Data extracted from a collection:

+ + + + + + +

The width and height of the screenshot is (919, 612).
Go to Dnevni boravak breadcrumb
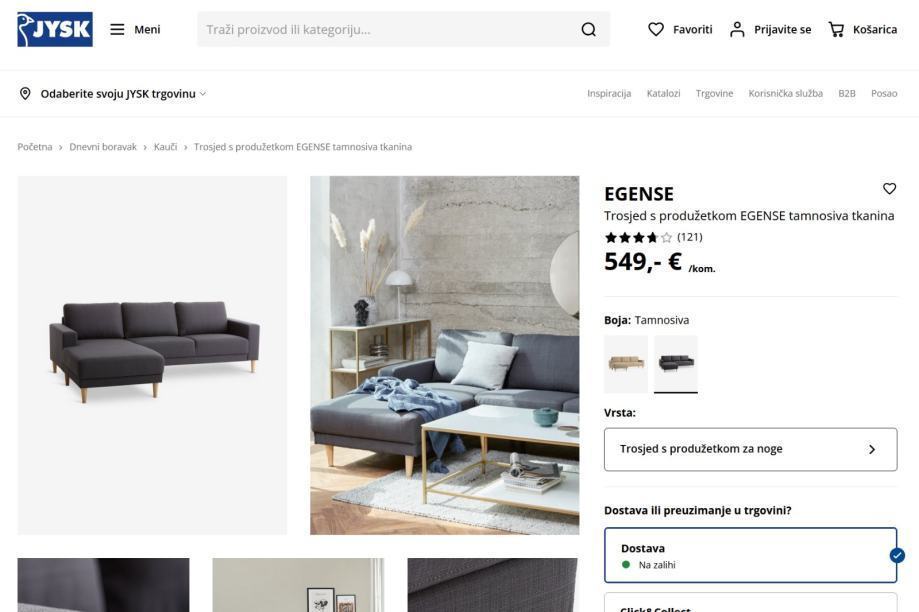[x=103, y=147]
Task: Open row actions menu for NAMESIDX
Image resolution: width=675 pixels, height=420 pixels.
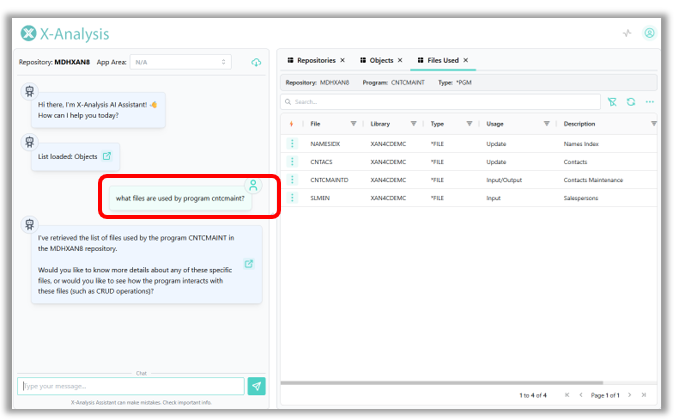Action: 293,144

+ + + + + + +

## What to produce
The required answer is the lines from the one that contains "Task: Open row actions menu for NAMESIDX" through the last line of the records, restated word for word, with every picture dropped.

## Exercise output
Task: Open row actions menu for NAMESIDX
Image resolution: width=675 pixels, height=420 pixels.
Action: 293,144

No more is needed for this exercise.